Task brief » Replace "coordinates" with "location" in the entries starting at the line that has "Image resolution: width=1644" and ending after the line that has "click(245, 1056)". Rewrite only those lines, with everything else unchanged.

* BEGIN Material *

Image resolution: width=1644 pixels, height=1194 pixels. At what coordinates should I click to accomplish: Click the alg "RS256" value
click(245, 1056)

* END Material *
* BEGIN Material *

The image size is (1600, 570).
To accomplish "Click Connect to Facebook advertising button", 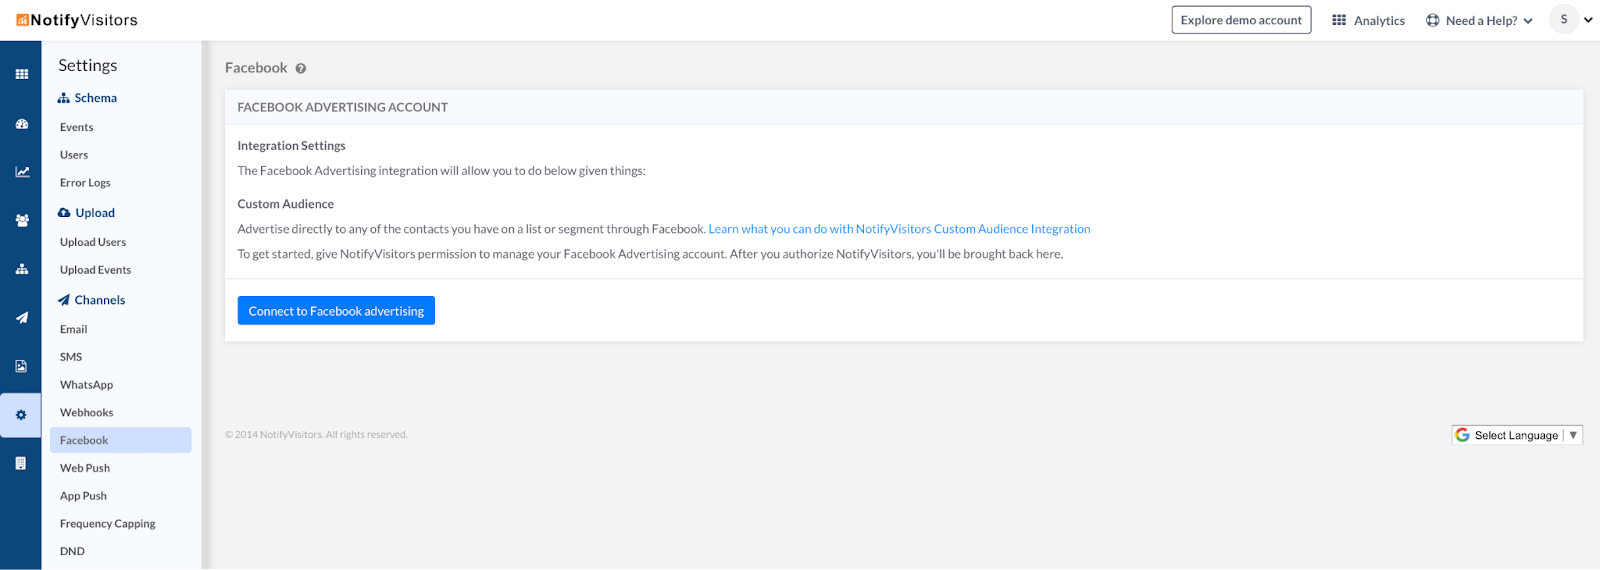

* END Material *
* BEGIN Material *

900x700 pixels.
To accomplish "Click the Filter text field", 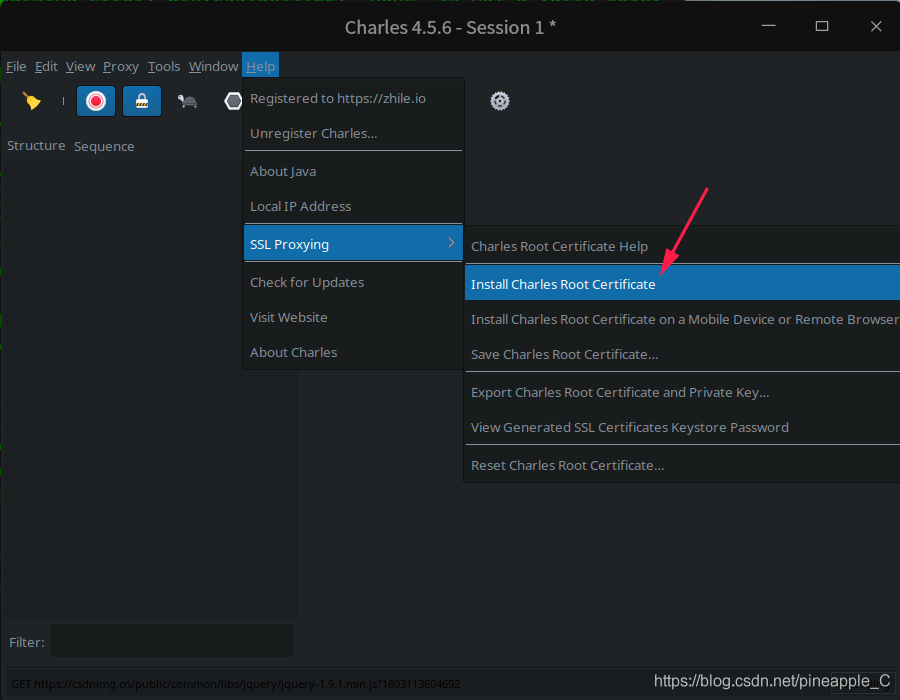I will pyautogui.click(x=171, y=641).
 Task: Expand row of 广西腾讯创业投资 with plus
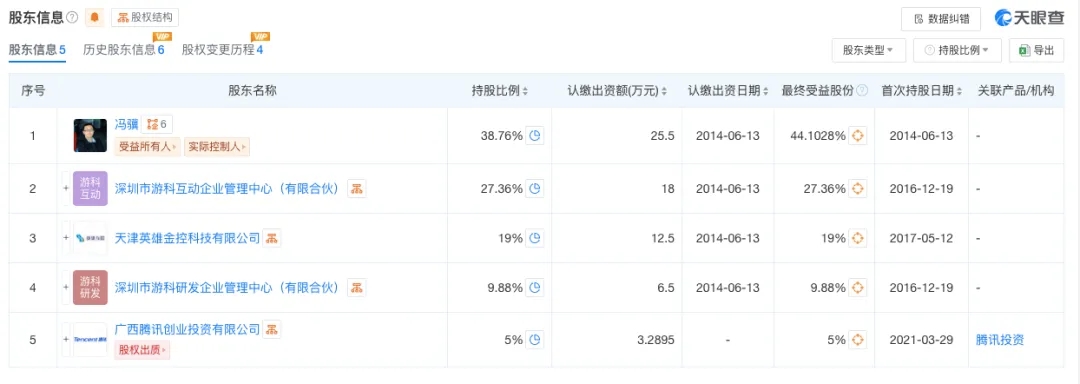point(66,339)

* END Material *

Result of this exercise »
Image resolution: width=1644 pixels, height=1194 pixels. At what location should I click to accomplish: Click the alg "RS256" value
click(245, 1056)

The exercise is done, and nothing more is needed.